Rows of pointing data:
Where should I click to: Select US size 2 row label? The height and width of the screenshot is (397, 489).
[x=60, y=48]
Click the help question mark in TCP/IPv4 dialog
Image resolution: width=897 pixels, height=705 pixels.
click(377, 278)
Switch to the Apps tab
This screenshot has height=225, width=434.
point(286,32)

== Aim of the exercise ==
Copy every line of the material above word for word.

== Full solution ==
Where should I click to: Select US size 2 row label? The height and width of the screenshot is (397, 489).
[x=60, y=48]
Click the help question mark in TCP/IPv4 dialog
Image resolution: width=897 pixels, height=705 pixels.
click(377, 278)
Switch to the Apps tab
This screenshot has height=225, width=434.
point(286,32)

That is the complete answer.